O evento contou com a participação de 220 profissionais das áreas de saúde e educação, de Barretos e toda a região. Estiveram presentes na mesa das autoridades do evento, o secretário de Saúde de Barretos, Alexander Stafy Franco; a diretora do GVE (Grupo de Vigilância Epidemiológica) 19, Carla Penha Andrade; Cecília Marques Reis, coordenadora do Programa Municipal DST/HIV/AIDS – Barretos;  Jaqueline Marília Barbosa Silva. diretora de Vigilância em Saúde, que  representou o município de Olímpia; e Iara Maria Brito Ramalho Luz, diretora de Vigilância em Saúde de Bebedouro.

Durante a abertura do Encontro foi realizada uma homenagem póstuma, ao profissional de saúde Carlos Roberto de Oliveira, interlocutor do Programa DST/HIV/AIDS que faleceu no último dia 20 de junho/17. Carlos era um dos organizadores do evento, e um grande articulador na saúde do município.

As explanações da capacitação foram conduzidas pelos médicos do Centro de Referência e Treinamento DST/AIDS-SP, Valdir Monteira Pinto; que abordou o tema Sífilis Congênita; e Roberto José de Carvalho da Silva, palestrou sobre Sífilis Adquirida.
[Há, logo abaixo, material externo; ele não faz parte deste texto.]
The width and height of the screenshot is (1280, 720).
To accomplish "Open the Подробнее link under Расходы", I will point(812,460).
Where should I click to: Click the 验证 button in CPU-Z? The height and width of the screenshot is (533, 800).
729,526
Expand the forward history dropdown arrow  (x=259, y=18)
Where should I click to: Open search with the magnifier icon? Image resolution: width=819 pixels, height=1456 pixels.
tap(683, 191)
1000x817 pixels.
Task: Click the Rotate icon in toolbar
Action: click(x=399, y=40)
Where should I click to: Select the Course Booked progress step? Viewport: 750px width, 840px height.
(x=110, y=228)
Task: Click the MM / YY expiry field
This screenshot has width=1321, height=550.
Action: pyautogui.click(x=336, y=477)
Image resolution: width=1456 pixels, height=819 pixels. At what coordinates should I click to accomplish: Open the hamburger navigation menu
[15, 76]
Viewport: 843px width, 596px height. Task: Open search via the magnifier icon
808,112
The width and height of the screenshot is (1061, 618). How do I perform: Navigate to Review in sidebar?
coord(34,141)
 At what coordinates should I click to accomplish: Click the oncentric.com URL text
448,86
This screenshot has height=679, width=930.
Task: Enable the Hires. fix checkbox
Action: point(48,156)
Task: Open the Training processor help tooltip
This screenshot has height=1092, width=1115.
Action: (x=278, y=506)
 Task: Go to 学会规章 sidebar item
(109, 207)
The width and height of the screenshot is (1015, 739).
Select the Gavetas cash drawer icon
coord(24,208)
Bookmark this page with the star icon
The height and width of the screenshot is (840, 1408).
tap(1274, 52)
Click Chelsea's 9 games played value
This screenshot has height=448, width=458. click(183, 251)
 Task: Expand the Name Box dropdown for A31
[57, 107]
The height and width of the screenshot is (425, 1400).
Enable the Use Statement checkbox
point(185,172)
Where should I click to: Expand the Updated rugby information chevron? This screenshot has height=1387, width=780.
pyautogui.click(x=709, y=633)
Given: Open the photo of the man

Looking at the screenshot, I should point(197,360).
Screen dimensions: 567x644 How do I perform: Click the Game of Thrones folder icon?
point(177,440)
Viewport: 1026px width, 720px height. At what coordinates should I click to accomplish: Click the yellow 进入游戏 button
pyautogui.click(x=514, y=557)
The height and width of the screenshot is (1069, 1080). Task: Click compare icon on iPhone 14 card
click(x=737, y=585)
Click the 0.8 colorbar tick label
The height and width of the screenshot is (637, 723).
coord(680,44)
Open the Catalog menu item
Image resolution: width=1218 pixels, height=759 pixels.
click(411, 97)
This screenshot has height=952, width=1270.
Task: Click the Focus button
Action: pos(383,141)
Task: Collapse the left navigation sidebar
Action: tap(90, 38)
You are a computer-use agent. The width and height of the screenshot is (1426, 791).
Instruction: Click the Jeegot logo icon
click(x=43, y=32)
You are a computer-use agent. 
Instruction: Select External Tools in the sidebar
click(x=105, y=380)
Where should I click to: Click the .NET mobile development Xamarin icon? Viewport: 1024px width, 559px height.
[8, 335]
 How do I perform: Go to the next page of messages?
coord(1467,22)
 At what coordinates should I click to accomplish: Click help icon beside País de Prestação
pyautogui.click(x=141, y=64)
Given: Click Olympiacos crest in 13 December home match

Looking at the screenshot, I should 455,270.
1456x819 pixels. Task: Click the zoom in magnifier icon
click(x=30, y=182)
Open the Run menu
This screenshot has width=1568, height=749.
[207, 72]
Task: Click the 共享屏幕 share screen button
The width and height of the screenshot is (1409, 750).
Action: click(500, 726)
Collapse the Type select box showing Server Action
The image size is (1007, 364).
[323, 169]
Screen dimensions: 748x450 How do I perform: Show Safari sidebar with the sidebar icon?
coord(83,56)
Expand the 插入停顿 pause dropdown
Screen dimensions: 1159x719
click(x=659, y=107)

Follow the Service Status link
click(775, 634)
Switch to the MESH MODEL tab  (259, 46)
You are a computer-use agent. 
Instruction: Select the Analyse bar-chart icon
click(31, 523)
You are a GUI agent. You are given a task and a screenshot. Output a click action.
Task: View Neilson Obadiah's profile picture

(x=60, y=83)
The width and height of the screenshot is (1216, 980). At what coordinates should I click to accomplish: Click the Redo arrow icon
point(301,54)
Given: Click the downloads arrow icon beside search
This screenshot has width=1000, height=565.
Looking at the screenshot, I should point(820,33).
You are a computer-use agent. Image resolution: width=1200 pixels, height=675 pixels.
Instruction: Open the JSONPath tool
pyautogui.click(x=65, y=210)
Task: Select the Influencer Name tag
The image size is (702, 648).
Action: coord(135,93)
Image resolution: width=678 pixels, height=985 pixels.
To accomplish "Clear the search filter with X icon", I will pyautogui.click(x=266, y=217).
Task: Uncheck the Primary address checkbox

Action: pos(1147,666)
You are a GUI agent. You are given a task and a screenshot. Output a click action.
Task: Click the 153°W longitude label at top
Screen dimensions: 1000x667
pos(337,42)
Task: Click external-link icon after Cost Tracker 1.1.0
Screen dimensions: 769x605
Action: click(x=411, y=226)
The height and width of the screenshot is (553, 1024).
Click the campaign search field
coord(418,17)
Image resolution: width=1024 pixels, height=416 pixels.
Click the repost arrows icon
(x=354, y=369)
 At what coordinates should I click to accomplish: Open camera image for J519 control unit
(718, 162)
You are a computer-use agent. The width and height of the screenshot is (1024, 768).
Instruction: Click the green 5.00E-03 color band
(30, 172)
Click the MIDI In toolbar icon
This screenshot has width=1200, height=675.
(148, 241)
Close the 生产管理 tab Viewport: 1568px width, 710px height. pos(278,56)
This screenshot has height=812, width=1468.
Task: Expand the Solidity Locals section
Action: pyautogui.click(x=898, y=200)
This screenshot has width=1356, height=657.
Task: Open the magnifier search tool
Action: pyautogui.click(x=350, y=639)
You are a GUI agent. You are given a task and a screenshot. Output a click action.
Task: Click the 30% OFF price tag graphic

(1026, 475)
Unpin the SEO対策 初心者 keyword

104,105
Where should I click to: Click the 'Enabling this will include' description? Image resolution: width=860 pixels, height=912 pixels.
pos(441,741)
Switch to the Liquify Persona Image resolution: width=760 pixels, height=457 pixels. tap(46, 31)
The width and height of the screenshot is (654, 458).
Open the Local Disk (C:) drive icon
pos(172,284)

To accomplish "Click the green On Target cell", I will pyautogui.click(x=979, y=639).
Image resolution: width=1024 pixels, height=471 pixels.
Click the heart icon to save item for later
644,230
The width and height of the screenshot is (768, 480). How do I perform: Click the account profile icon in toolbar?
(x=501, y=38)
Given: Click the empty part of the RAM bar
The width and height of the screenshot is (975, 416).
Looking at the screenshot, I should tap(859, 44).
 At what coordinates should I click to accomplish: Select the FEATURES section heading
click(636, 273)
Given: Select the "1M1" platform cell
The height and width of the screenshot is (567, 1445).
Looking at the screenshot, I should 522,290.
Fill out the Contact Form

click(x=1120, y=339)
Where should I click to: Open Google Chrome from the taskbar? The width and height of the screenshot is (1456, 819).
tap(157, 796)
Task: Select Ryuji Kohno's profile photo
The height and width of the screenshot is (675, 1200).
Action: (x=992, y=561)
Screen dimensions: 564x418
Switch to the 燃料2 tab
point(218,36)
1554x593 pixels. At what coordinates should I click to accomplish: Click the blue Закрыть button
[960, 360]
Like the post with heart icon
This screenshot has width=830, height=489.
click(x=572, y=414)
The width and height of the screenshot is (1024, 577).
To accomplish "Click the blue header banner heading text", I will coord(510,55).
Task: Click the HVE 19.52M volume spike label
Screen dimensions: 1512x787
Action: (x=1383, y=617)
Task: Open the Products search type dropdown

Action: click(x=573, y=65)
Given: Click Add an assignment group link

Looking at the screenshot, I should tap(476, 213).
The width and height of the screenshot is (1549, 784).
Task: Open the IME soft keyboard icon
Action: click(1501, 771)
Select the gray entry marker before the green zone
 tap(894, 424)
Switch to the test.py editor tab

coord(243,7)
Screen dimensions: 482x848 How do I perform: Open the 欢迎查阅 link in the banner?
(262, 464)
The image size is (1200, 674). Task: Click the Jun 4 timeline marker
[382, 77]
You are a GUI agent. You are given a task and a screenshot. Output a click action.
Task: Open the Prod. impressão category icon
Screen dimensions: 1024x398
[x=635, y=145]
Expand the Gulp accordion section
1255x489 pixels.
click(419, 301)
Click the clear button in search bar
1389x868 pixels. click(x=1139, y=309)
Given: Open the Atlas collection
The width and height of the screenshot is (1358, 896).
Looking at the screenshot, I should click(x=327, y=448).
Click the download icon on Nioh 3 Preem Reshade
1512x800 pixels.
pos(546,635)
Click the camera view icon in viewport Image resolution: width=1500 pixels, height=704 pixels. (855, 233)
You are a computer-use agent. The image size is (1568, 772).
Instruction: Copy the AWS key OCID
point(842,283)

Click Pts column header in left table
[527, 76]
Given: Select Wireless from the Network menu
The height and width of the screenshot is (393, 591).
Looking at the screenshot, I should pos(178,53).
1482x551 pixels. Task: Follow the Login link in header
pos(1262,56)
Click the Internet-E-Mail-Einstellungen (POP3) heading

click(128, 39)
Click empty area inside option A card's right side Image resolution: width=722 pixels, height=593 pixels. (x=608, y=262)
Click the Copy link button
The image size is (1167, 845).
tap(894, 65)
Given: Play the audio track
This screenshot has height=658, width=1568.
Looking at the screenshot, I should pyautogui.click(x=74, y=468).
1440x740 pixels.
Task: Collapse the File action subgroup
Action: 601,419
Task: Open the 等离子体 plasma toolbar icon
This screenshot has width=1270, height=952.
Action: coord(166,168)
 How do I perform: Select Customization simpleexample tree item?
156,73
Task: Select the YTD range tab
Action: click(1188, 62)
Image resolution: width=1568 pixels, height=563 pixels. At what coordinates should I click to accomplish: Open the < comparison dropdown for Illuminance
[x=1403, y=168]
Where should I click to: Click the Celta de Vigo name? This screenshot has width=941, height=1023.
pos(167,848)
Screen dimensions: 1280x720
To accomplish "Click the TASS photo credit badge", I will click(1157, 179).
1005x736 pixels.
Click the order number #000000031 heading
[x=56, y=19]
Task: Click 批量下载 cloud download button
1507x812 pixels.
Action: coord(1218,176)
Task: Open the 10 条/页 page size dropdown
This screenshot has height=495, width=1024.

A enfermeira Leila Levy, do Grupo de Vigilância Epidemiológica – SP 19, também ministrou palestra apontando os índices da doença da região.

            SÍFILIS  – Uma doença que não escolhe idade, sexo, nem classe social. É assim que especialistas descrevem a sífilis, transmitida pela bactéria treponema pallidum, principalmente por via sexual, mas também da mãe para o filho, durante a gravidez.

A falta de tratamento pode causar cegueira, demência e más formações, no caso de fetos. Mas infectologistas destacam que o tratamento é rápido, assim como o diagnóstico, que pode ser feito com um teste rápido, com resultado pronto em dez minutos.

Cecília Marques Reis, coordenadora do Programa Municipal de IST/HIV/AIDS, destaca que sífilis é uma doença que tem cura, desde que seja feito o diagnostico e o tratamento correto. “É importante lembrar que a única forma de prevenir a sífilis é através do sexo seguro”, ressalta.